DIRECTIONS:
Sift through the material below and return the lines with "title".

AVAILABLE DATA:
((
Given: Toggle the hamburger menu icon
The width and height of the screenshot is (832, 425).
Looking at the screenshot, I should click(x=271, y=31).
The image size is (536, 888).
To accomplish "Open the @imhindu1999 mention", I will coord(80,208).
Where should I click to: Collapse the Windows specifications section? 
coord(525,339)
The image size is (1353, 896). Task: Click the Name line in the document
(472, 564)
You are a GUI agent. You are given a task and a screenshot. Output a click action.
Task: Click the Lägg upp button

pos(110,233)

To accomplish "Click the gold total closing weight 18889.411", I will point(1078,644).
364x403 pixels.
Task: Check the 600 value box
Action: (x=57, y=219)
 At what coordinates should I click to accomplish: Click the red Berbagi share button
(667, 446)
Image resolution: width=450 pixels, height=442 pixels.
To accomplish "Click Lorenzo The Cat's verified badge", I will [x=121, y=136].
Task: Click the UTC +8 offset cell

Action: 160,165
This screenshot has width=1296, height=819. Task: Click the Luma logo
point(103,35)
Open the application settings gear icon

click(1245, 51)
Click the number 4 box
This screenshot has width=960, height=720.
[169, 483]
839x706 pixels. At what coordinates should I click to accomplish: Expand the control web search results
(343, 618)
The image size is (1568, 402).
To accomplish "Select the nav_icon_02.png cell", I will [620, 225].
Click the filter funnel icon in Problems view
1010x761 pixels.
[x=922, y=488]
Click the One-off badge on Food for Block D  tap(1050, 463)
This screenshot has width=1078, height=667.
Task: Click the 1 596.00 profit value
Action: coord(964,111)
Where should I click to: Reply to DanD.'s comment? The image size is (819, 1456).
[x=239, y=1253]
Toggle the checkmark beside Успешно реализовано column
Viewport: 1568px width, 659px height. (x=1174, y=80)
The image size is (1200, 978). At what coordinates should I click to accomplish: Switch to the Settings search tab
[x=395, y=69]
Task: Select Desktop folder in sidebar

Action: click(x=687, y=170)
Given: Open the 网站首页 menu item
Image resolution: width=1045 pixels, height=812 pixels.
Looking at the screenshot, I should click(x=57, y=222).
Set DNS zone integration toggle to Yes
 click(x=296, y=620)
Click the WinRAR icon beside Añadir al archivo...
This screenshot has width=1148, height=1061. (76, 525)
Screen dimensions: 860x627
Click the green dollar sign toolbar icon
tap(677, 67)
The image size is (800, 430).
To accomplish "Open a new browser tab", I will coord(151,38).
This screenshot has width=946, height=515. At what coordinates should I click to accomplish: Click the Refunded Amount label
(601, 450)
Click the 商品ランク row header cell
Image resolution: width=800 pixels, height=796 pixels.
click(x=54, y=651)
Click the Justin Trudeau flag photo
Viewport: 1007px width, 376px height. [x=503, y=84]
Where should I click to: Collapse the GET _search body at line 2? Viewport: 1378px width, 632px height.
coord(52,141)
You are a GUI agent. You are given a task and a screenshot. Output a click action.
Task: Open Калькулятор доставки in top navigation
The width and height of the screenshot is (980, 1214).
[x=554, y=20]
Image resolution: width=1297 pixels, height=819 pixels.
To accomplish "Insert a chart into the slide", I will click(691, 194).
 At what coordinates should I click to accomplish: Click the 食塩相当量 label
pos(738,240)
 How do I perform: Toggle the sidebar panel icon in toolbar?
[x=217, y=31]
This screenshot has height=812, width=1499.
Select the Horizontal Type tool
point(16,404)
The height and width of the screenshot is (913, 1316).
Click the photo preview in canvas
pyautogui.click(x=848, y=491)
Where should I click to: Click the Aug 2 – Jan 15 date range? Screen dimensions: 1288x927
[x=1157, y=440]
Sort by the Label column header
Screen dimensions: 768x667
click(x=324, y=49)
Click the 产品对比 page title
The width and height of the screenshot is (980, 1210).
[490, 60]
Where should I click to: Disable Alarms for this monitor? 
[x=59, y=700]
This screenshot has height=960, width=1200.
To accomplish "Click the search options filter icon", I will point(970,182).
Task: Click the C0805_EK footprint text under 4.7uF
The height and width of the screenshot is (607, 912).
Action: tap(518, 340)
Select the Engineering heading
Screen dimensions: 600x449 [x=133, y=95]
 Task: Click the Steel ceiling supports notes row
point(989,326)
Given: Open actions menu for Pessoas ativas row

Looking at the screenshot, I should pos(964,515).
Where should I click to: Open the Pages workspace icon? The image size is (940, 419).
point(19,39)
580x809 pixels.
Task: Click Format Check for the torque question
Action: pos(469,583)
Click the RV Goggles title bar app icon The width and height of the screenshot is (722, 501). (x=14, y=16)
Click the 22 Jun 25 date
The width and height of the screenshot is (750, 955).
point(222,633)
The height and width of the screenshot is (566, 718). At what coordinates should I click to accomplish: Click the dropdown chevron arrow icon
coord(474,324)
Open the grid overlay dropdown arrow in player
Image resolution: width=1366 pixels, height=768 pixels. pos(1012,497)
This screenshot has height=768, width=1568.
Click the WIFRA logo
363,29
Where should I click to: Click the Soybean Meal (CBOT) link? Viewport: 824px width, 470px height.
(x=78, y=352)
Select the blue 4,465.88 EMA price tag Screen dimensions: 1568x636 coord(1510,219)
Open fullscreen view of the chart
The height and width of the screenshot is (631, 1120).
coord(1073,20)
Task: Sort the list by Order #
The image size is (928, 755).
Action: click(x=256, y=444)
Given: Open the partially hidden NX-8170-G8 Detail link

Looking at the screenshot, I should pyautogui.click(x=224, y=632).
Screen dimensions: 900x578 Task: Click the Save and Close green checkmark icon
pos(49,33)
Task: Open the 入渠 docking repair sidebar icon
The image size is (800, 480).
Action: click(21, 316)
))
TASK RESPONSE:
Click the 产品对比 page title
Click the RV Goggles title bar app icon The width and height of the screenshot is (722, 501). (x=14, y=16)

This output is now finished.